**TEXT SHOWN:**
•••••
Published: Tue 30 Nov 2021 06:07 PM
The New Zealand medicinal cannabis industry is celebrating two major acquisitions by key players.
Rua Bioscience (NZX:RUA) and Cannasouth (NZX:CBD) told the market today they have made strategic moves that will provide commercial benefits to their businesses.
Sally King, executive director of the New Zealand Medicinal Cannabis Council, says the developments show the cannabis sector in New Zealand is maturing and attracting strong investor interest.
“It shows there will be further co-operation and consolidation in the industry as it grows to become both a domestic supplier of medicinal cannabis product and also a strong exporter,” Ms King says.
Cannasouth was first to tell shareholders that it had entered into an unconditional agreement to acquire the balance of the stake it does not own in its cultivation joint venture. It will acquire the 50% from Aaron Craig and his family interests and shareholder loans advanced by the Craig Family for an aggregate purchase price of $3,540,000.
Mark Lucas, Cannasouth’s CEO, says there is a strong global demand for premium-grade, pharmaceutical cannabis flower, which is the high value niche Cannasouth Cultivation is targeting.
The completion of the deal means Cannasouth now wholly owns all group entities after completing the acquisition of an outstanding 40% in Midwest Pharmaceuticals NZ in August this year.
Rua Bioscience told market soon after its NZX stablemate that it has entered into an agreement for $10 million to acquire 100% of Zalm Therapeutics, subject to shareholder approval.
Zalm, which former Air Zealand CEO Rob Fyfe chairs, has Australia’s leading listed medicinal cannabis company Cann Group (ASX: CAN) as one of its key shareholders and partners.
Rua says the deal will give it earlier access to GMP, export-quality oil at scale by mid-2022. It will also have access to preferential pricing and long-term supply agreements through Cann’s scale and GMP capability.
Cann is in the final stages of commissioning one of Australasia’s largest and most technologically advanced indoor growing facilities.
Rua says it will now build a beachhead presence in target markets ahead of production coming on stream at Tairāwhiti. It also plans to invest m ore than $7.5 million in sales and marketing locally and internationally over the next four years.
Trevor Burt, Rua’s chair, says combining speed to market with long-term preferential access to substantial volumes of competitively priced product will enable Rue to build a meaningful market presence faster and with greater economy of scale.
•••••
**INFORMATION GIVEN:**
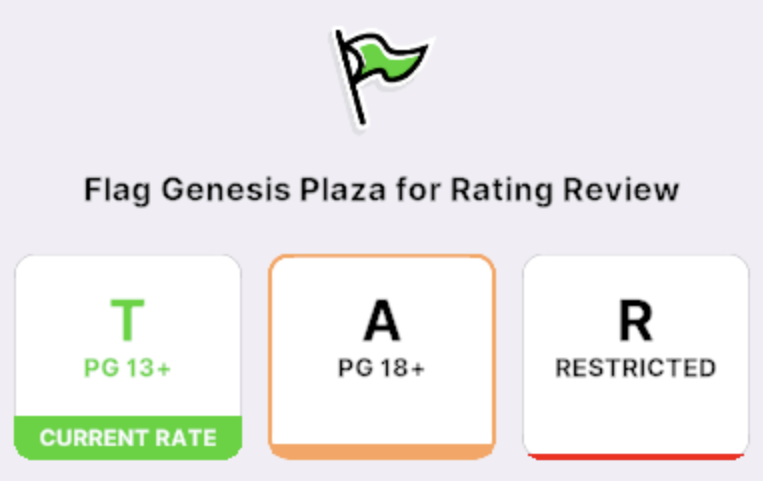Click the orange bar under PG 18+
The height and width of the screenshot is (481, 763).
(381, 452)
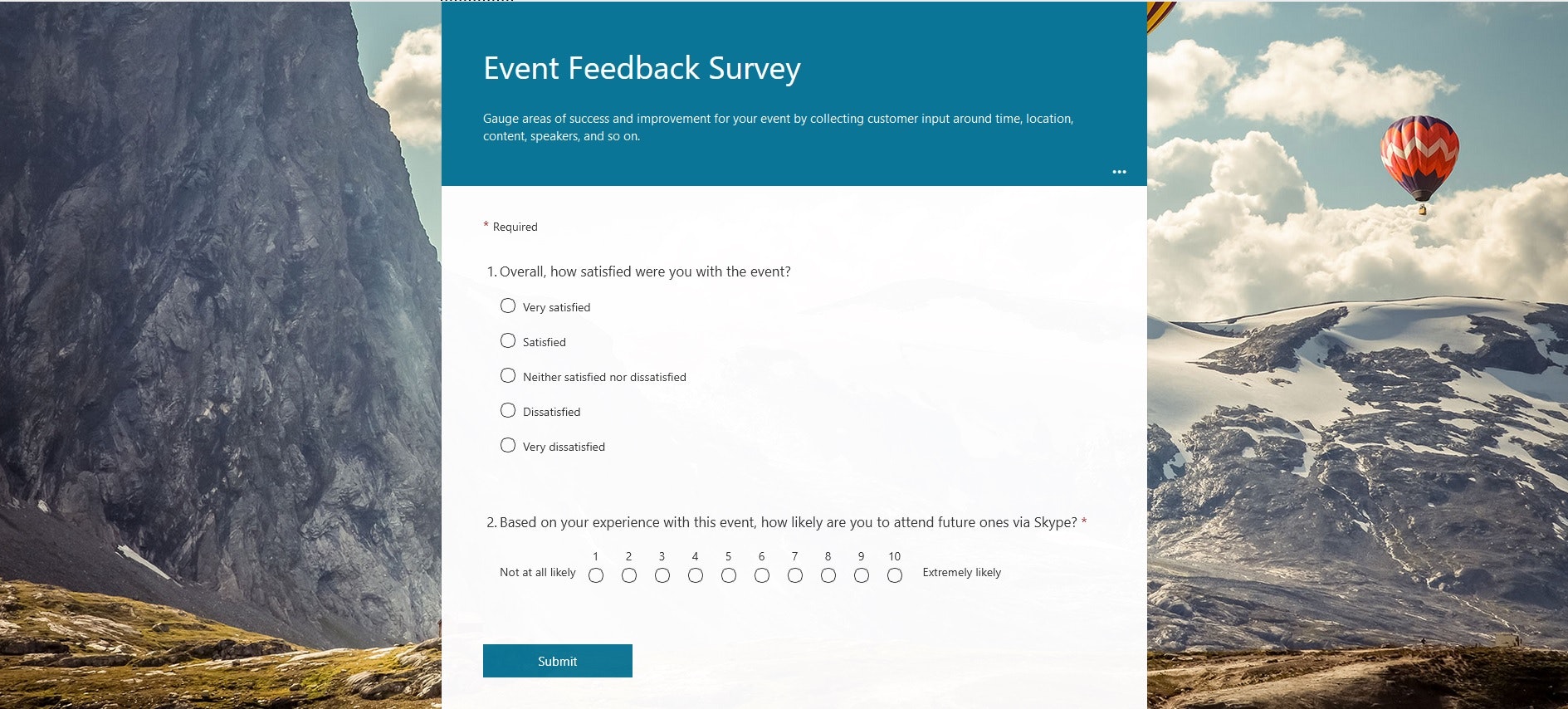Choose rating 9 on the scale
This screenshot has height=709, width=1568.
(862, 575)
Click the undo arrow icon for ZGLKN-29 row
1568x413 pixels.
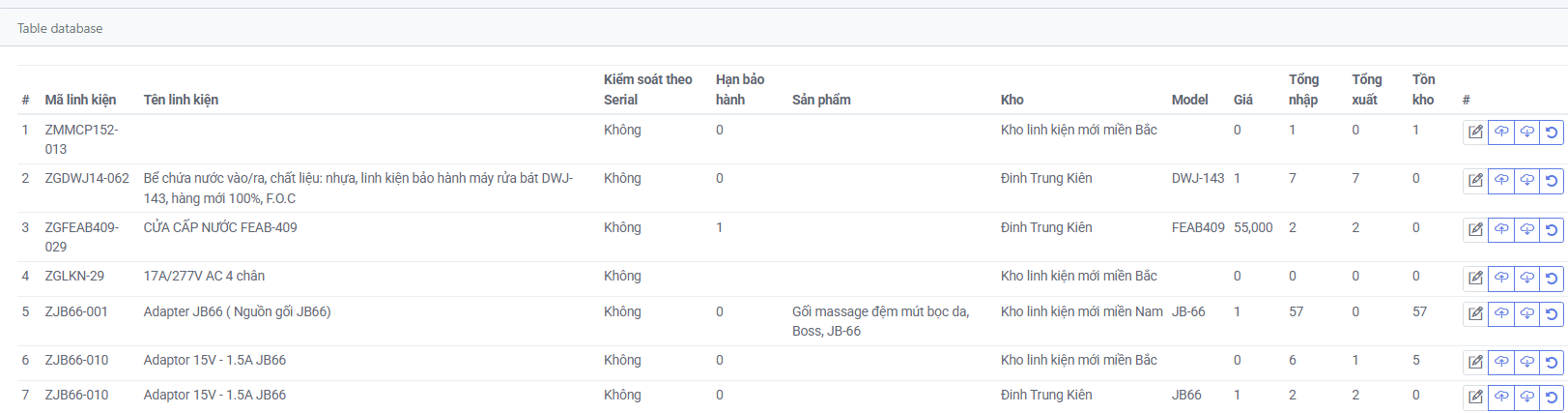point(1552,278)
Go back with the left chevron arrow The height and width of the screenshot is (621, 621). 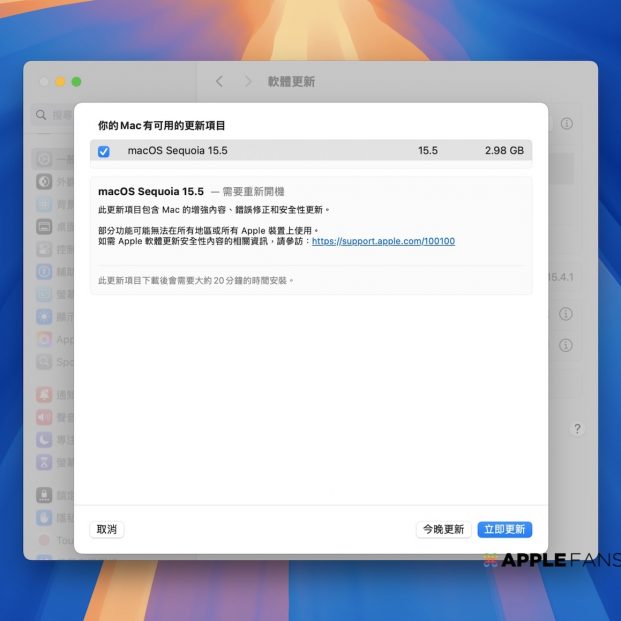tap(220, 81)
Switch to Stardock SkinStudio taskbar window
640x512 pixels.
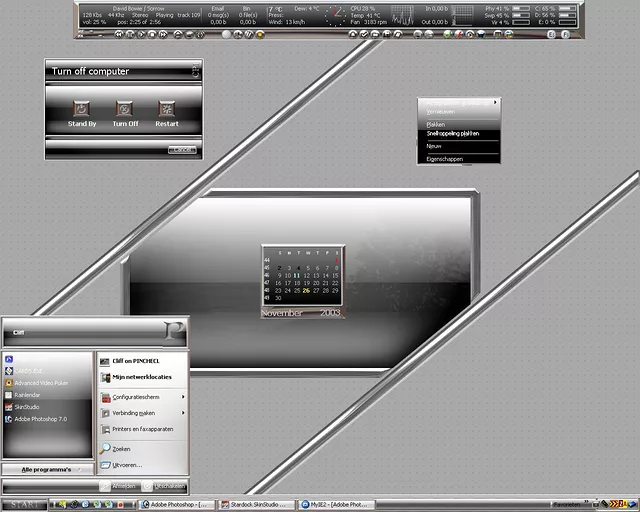(x=258, y=505)
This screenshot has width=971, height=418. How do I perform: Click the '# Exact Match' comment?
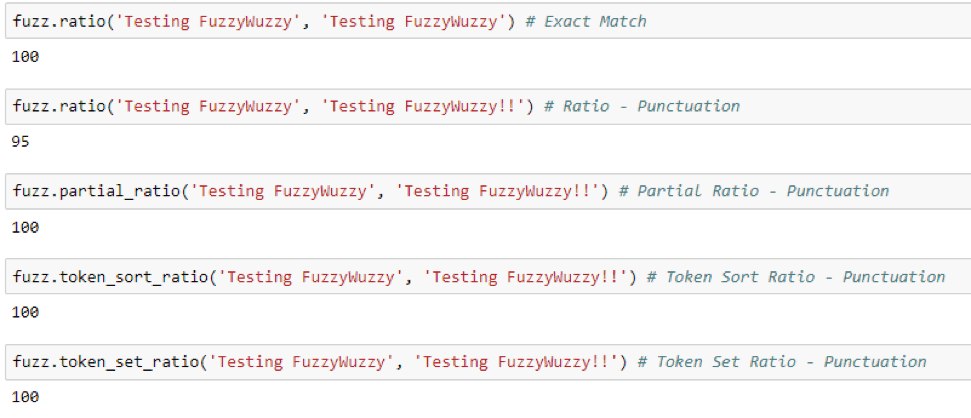coord(585,22)
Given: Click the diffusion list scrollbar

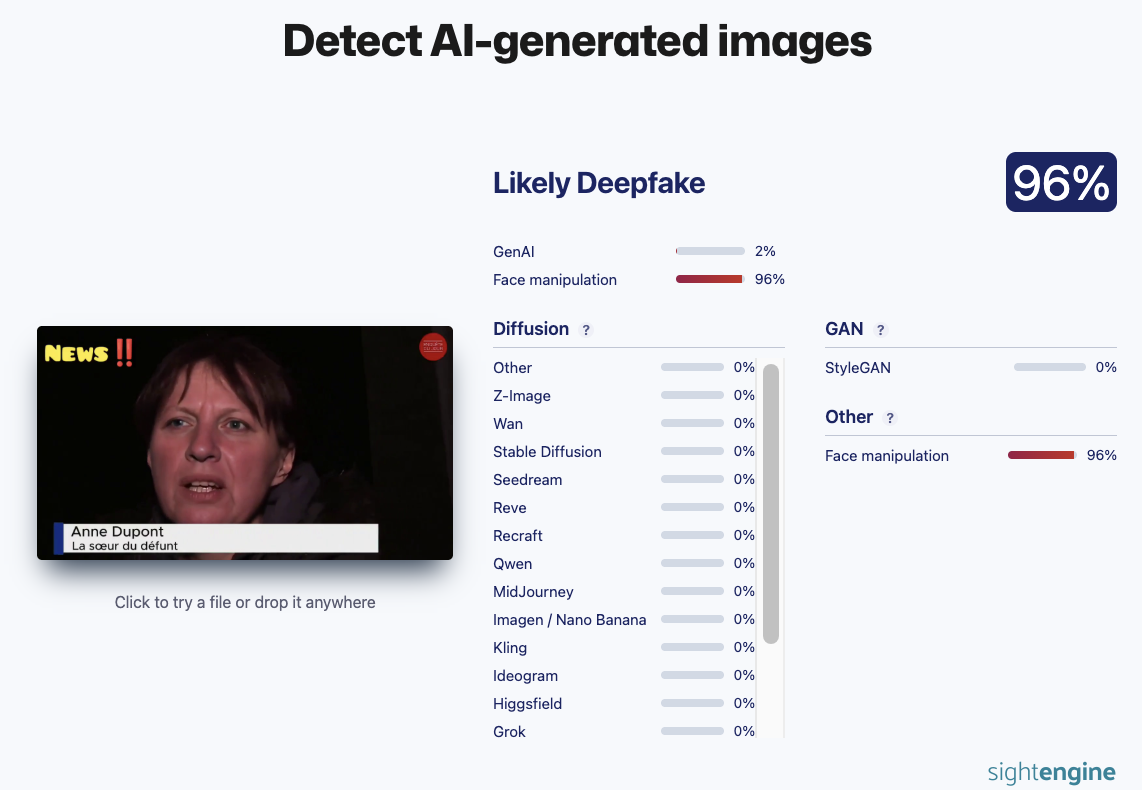Looking at the screenshot, I should (x=771, y=504).
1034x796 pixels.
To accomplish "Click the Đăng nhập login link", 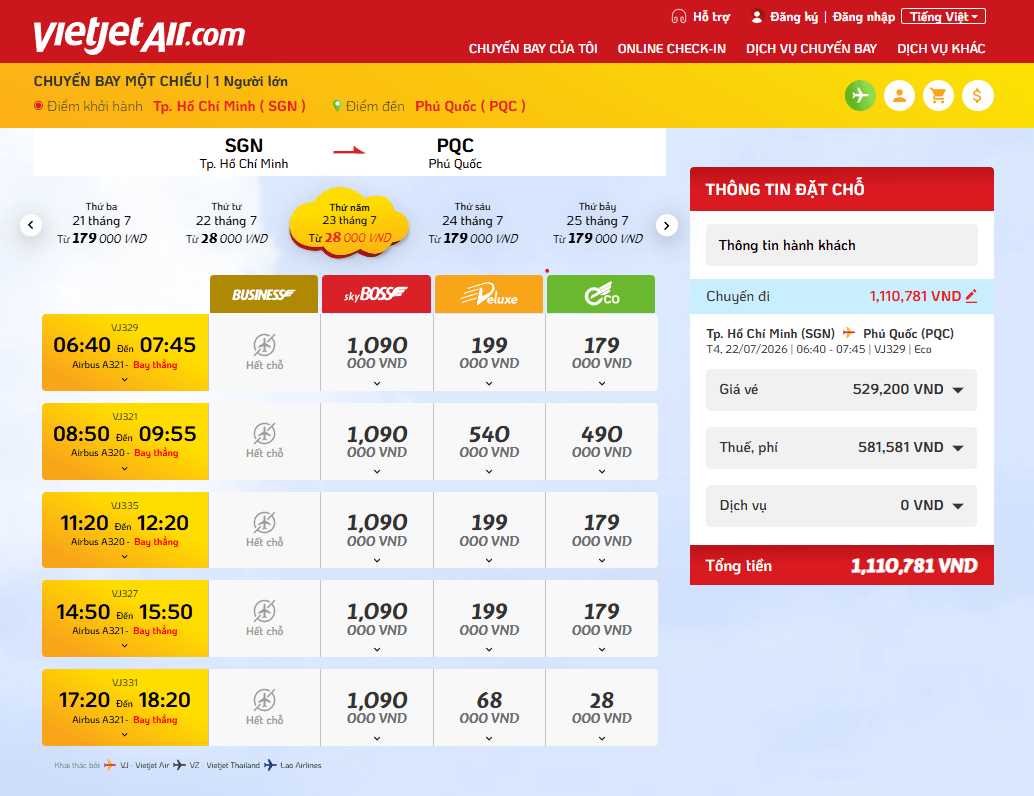I will (x=863, y=17).
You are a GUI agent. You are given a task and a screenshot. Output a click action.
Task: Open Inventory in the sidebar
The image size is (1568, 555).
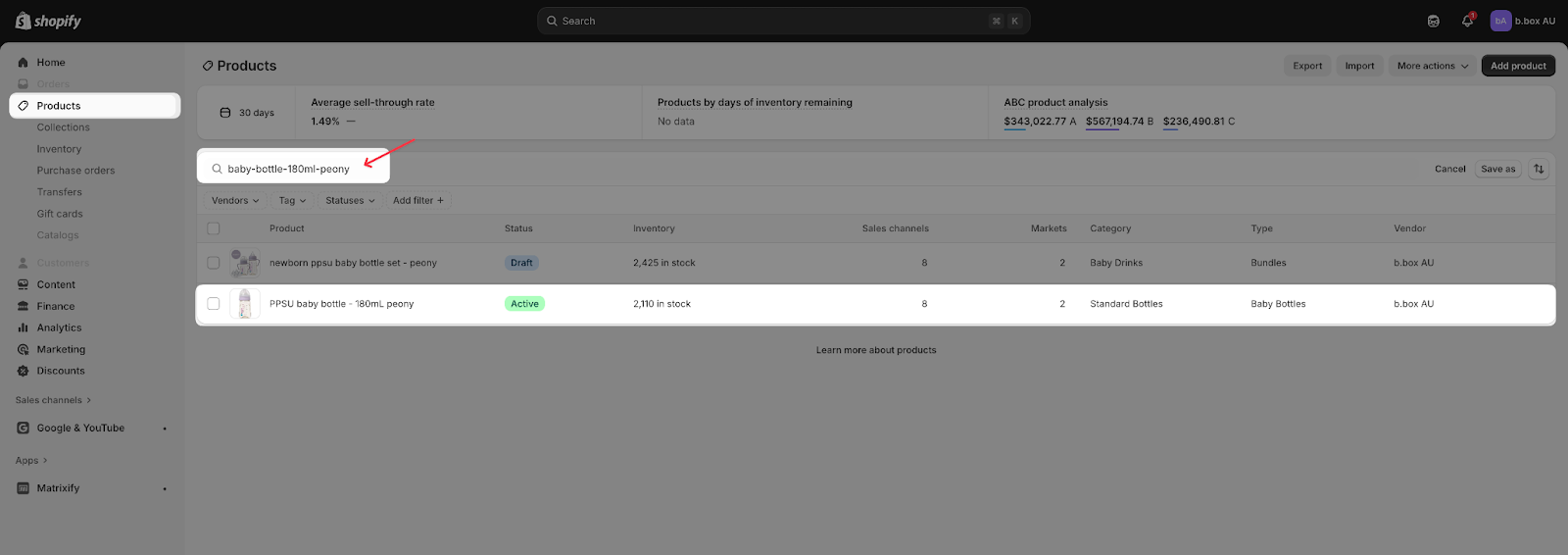[x=59, y=149]
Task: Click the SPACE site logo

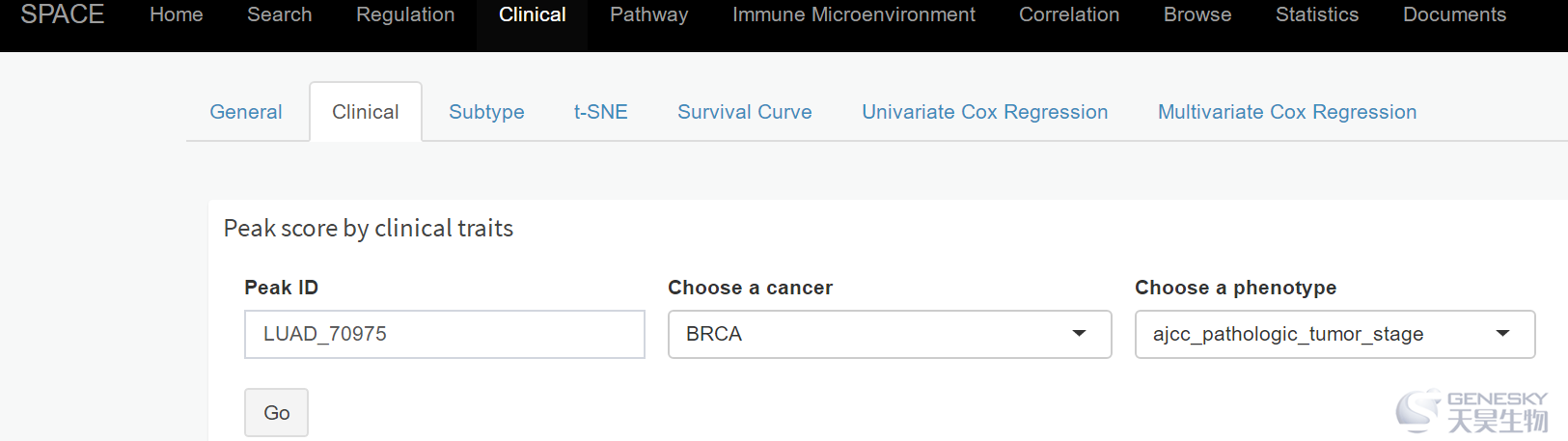Action: pyautogui.click(x=63, y=14)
•••••
**REQUIREMENT:** Quote the cannabis acquisitions article word for word between "Zalm, which former" and "shareholders and partners.", inclusive.

**TASK OUTPUT:**
Zalm, which former Air Zealand CEO Rob Fyfe chairs, has Australia’s leading listed medicinal cannabis company Cann Group (ASX: CAN) as one of its key shareholders and partners.